Data Engineering
Data platform: design ingest to serving
Reading about seven stores that agree with each other is not the same as making them agree. Build a small end-to-end platform for one product domain — ingest to warehouse to serving — choose the right store, format, and index for each workload, then deliberately break a seam and prove your contracts catch it.
Turn the whole track into one coherent system: route each workload to the store and layout that fits it, connect them with a delivery contract that survives a crash, and demonstrate that consistency, freshness, and lineage are properties you designed at the seams — not assumptions.
Design and build a small data platform for one product domain (e.g. an e-commerce catalog of products + orders) spanning ingest, warehouse, and serving.
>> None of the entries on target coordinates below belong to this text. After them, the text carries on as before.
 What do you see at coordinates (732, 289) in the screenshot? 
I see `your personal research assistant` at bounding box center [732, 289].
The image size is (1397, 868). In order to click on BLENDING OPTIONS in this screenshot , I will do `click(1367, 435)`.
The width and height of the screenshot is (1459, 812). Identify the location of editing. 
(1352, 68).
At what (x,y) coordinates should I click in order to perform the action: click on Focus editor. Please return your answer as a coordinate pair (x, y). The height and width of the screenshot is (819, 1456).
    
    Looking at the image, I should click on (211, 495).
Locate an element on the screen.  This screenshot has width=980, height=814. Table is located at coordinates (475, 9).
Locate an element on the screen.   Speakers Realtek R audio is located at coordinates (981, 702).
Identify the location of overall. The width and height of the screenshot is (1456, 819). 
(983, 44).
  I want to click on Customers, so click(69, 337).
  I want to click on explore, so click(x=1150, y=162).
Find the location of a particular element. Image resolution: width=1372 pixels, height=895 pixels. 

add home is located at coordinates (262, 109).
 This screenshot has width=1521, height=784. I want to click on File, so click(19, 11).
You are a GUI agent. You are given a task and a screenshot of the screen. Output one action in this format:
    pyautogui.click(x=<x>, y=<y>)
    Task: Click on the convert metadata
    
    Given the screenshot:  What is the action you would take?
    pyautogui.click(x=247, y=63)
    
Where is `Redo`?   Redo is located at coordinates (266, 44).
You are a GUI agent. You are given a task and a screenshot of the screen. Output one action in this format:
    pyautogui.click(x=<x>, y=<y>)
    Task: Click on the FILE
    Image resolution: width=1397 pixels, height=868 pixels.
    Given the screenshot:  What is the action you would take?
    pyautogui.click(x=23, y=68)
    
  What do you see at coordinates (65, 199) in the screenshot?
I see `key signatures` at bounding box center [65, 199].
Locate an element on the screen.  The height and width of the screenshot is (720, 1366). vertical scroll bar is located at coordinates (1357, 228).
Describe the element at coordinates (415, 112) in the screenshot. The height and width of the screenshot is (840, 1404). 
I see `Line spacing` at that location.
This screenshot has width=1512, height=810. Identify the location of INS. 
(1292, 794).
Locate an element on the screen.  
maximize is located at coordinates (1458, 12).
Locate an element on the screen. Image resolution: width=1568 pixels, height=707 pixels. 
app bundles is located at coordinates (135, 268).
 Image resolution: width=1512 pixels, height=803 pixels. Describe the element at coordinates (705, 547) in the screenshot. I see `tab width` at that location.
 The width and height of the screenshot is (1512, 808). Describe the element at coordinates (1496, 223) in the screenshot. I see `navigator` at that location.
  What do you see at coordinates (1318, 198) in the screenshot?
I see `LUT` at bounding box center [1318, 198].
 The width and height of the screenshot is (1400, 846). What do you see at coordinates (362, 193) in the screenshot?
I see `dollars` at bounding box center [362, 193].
Pick the right store, file format, and index for each workload, wire a reliable integration contract between them, and prove the system stays correct when a seam fails.
- A one-page architecture diagram labelling each store with the workload it serves and why that layout (row vs columnar vs inverted vs vector) was chosen — no store is doing a job it's wrong for.
- A data-contract table per seam: canonical schema + owner, delivery guarantee (and therefore consumer idempotency), freshness SLA, and the reconciliation that repairs drift.
- A demonstrated end-to-end flow: a product update in OLTP becomes visible in the warehouse, the dashboard MV, search, and the vector index — with the propagation path and lag shown.
- Evidence the chaos test worked: a captured drift (deleted product still searchable) and a captured repair (reconciliation diff + fix), plus a freshness check failing on a stalled feed.
- A lineage walk write-up: given a wrong dashboard number, the backward path gold to silver to bronze to CDC offset to OLTP, using a point-in-time/time-travel query to prove which layer stalled.
- Add hybrid search: combine BM25 lexical scores and vector similarity into one ranked result set, and measure the relevance lift over either alone on a small labelled query set.
- Add an event-sourced audit stream for one entity (append-only log with event id + version) and rebuild a read model by replaying it, proving current state is a fold over the log.
- Add a CI gate that runs the freshness checks and a sample reconciliation on a canary dataset, failing the build on undeclared staleness or unrepaired drift.
- Tune the vector index (ef_search / HNSW M) and chart the recall-vs-latency curve, then pick an operating point against a stated recall SLO instead of a default.
This is the system you’ll actually be asked to design: ingest from a row-oriented OLTP source of truth, stream it reliably with an outbox instead of a dual-write, land it columnar for cheap prunable scans, transform it through replayable medallion layers over retained raw, and serve each workload from the store built for it — MV for dashboards, inverted index for keyword search, vector ANN for semantics. Each store is individually correct; the platform is correct only because you designed the contract, delivery guarantee, freshness SLA, and reconciliation at every seam — and proved it by breaking one on purpose.